## Given problem A
List every academic year named in the article on Hong Kong's school language policy.
## Given problem B
Write the next paragraphs of the article on Hong Kong's school language policy, picking up after its final sentence.

## Excerpted passage
═══

Hong Kong to Overhaul School Language Policy as English Proficiency Declines

Asia Daily
11 Min Read

A Policy at the Crossroads

Hong Kong stands poised to reshape how its children learn languages throughout their secondary education. The Education Bureau has confirmed plans to conduct a comprehensive review of the medium of instruction policy governing public secondary schools, marking the first major evaluation since controversial adjustments introduced in 2010. This review, scheduled for implementation between the 2028-29 and 2033-34 academic years, arrives as educators and policymakers confront uncomfortable truths about declining English proficiency and the city’s ability to compete as an international education hub in an increasingly competitive Asian landscape.

The review follows the completion of an extensive three-year longitudinal study conducted by the University of Hong Kong (HKU), which tracked English-medium instruction implementation across three representative schools beginning in the 2022-23 academic year. Longitudinal studies of this nature track changes, identify patterns, and establish potential causal relationships between variables over time by observing and collecting data from the same subjects repeatedly across multiple academic cycles. A bureau spokeswoman confirmed that data collection spanning three complete academic years has concluded, with researchers currently conducting detailed analysis before submitting findings to authorities. “HKU has completed the collection of data in three school years and is currently conducting a detailed analysis, after which it will submit a report to the Education Bureau,” the spokeswoman stated. “The Education Bureau will review the policy and share the research findings with stakeholders in a timely manner.”

═══

## Given information
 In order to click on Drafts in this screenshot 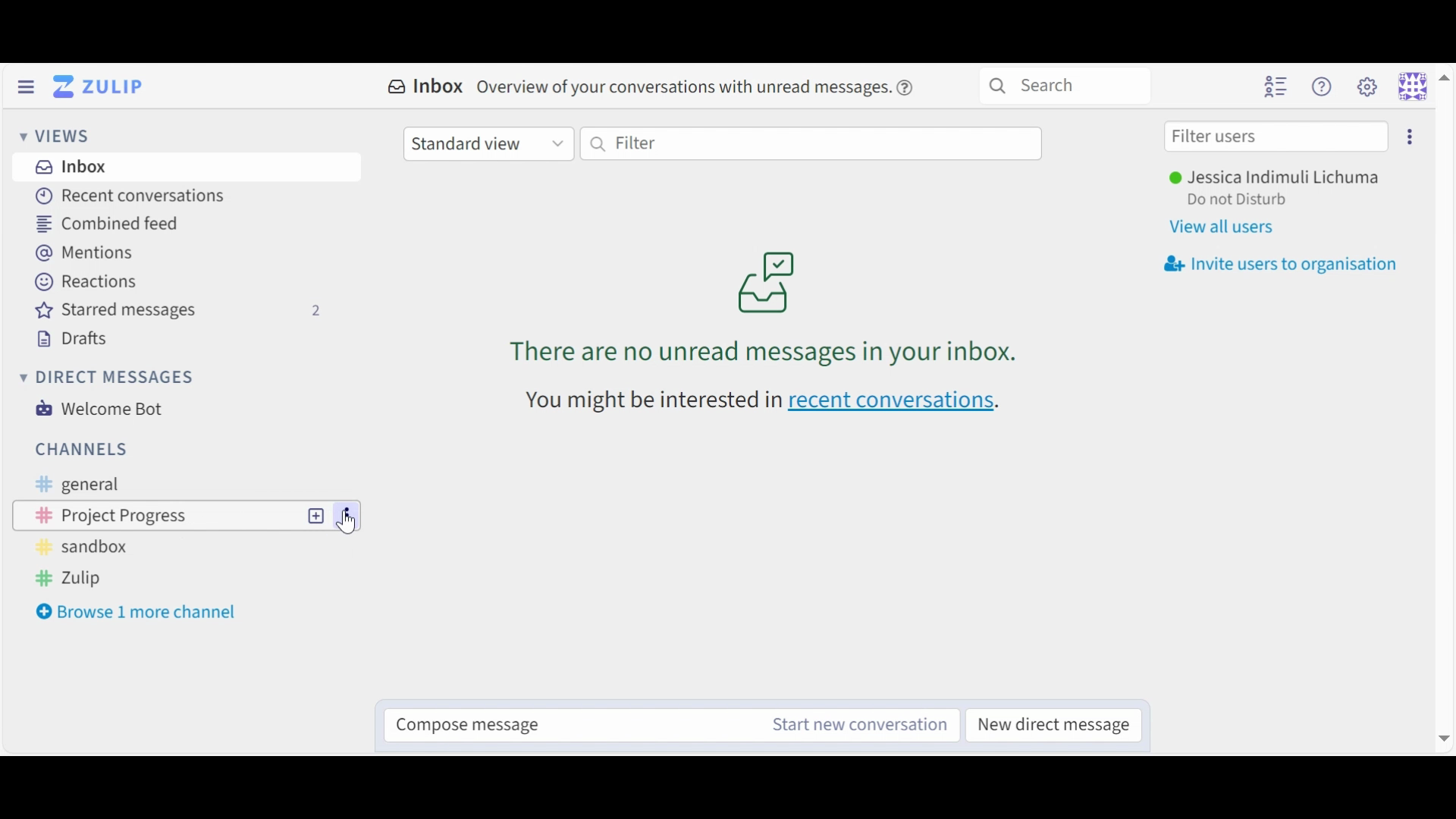, I will do `click(77, 339)`.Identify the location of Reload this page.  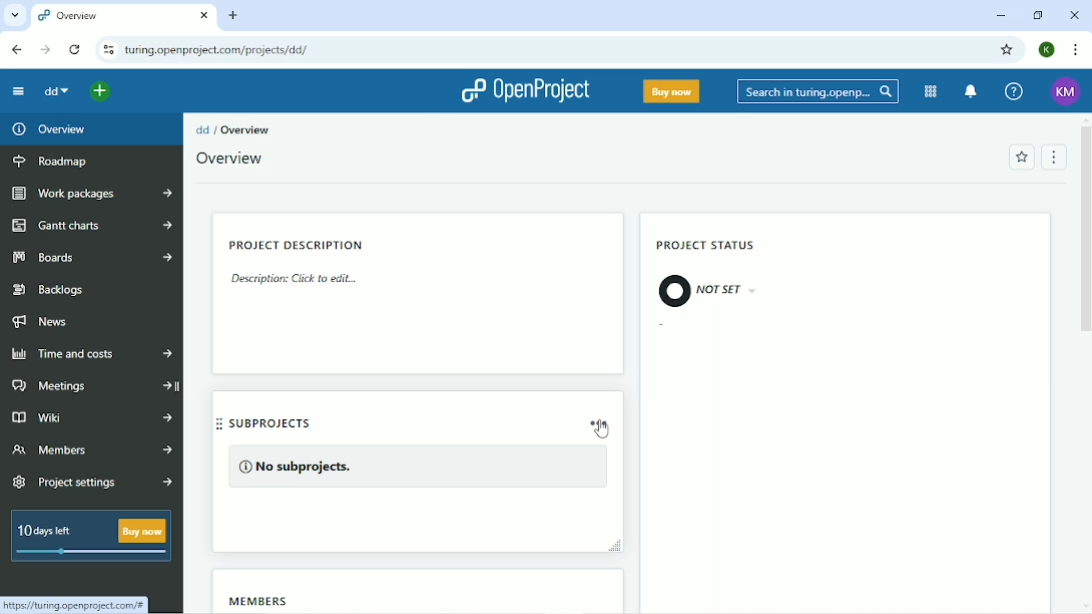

═══

## Written answer A
2028-29
2033-34
2022-23

## Written answer B
Currently, Hong Kong operates a bifurcated system that sorts secondary schools into two distinct categories with vastly different perceived statuses. Institutions where at least 85 percent of Form One students performed in the top 40 percent citywide during the previous planning cycle may adopt English as their primary medium of instruction. These 114 government and subsidised schools enjoy elevated prestige and attract intense competition among students and parents seeking perceived advantages in university admissions and career prospects. Parents often view admission to these EMI schools as essential for their children’s future educational opportunities, creating a high-stakes allocation system that begins in primary school. Schools falling outside this threshold must teach in Chinese, though they may conduct extended learning activities in English or teach up to two subjects in the language, restrictions that many educators argue limit their ability to prepare students adequately for tertiary education.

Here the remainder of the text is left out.